Fund A Description

Fund invests in penny stocks of companies where the CEO is a man, whose name is Chris, and has eaten a hamburger once in the past 12 months.  Positions are weighted by how many hamburgers the CEO has eaten. The management fee is 2.0% per year, plus a 5% front end load and a 0.5% 12b-1 fee.

Fund B Description

Fund invests in 490 of the S&P 500 stocks based on portfolio manager conviction.  Positions are equal weighted.  The management fee is 0.05% per year.

Which would you rather invest in?  Clearly Fund B, right?

Well, technically Fund A is passive and Fund B is active.  While this example is meant to be humorous, in reality it is not.
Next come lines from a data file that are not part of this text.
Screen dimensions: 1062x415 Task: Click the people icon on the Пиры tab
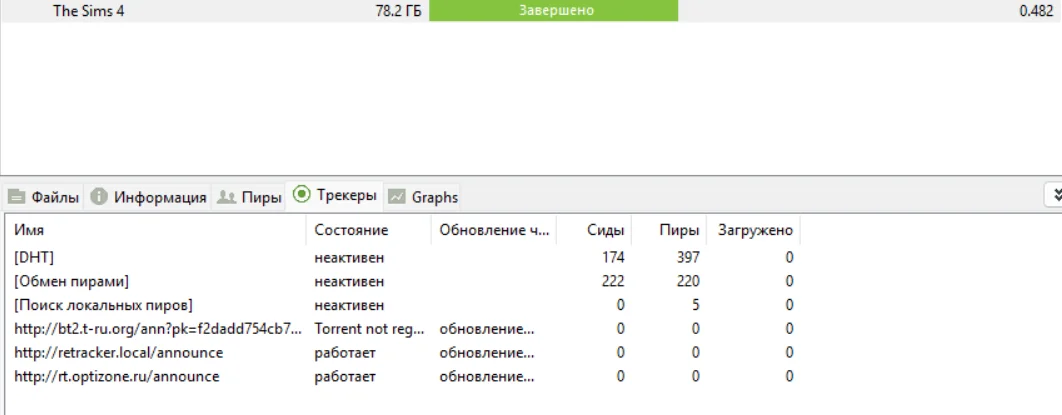click(x=227, y=197)
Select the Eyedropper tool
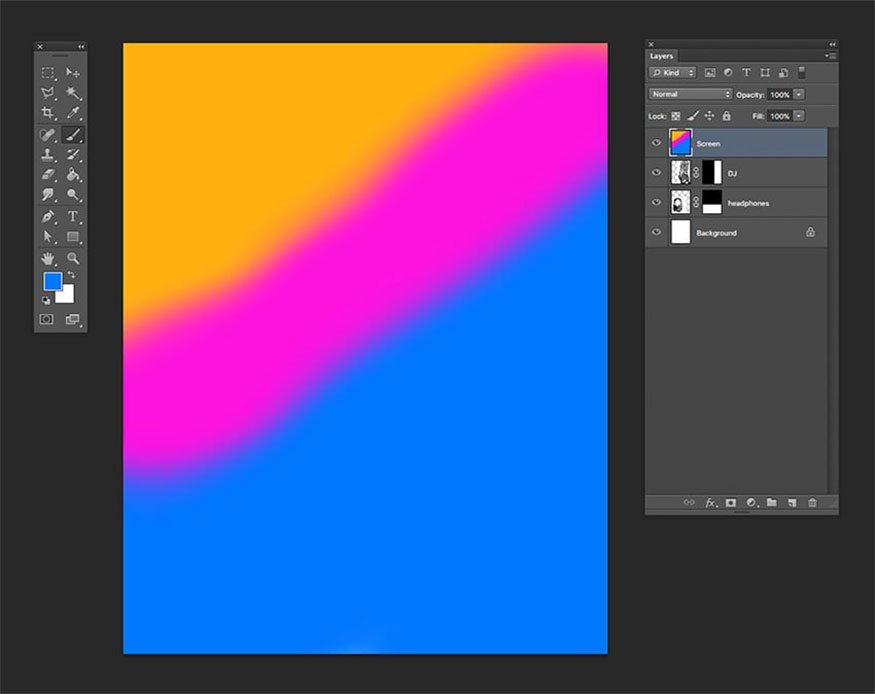The width and height of the screenshot is (875, 694). [x=73, y=114]
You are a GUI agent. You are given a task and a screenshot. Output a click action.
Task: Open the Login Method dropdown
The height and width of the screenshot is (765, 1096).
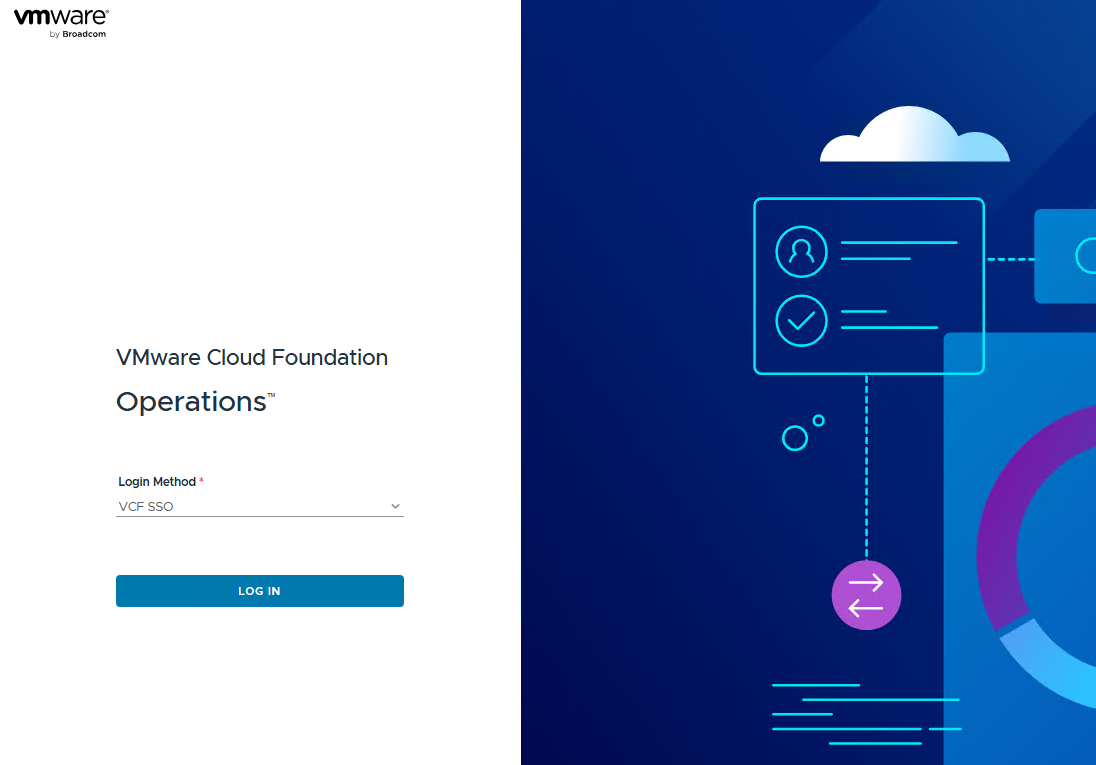259,507
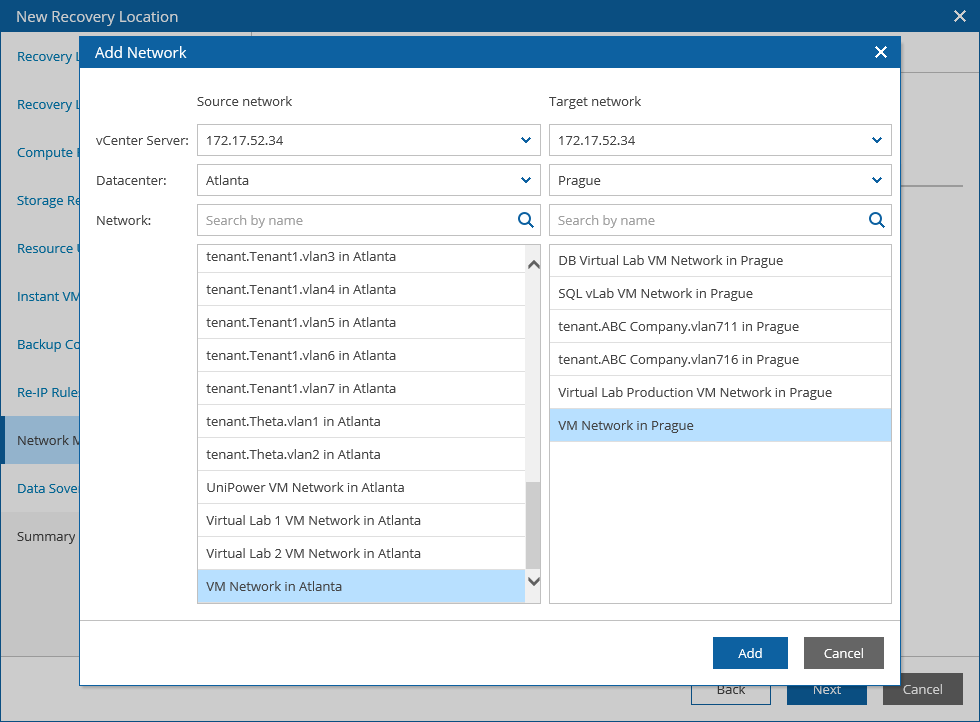Cancel the Add Network dialog
Viewport: 980px width, 722px height.
843,653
The lines between active and passive have been blurred to the point of being totally useless.  While passive used to mean a market cap weighted index, it no longer does.  But for some reason the SEC vastly prefers passive funds.  Did you know that passive ETFs have the ability to offer more tax efficient portfolios than active ETFs?  But it gets worse, some active ETF sponsors can offer more tax efficient ETFs than others?  The rules are absurd and create a massively unlevel playing field.  Many managers are faced with an unwinnable decision – do I violate an SEC rule, or do I violate my fiduciary duty to my client?  Hopefully the SEC will fix this huge mess that has been going on for 7+ years now with some new ETF clarifications, as the current structure only hurts the end investor.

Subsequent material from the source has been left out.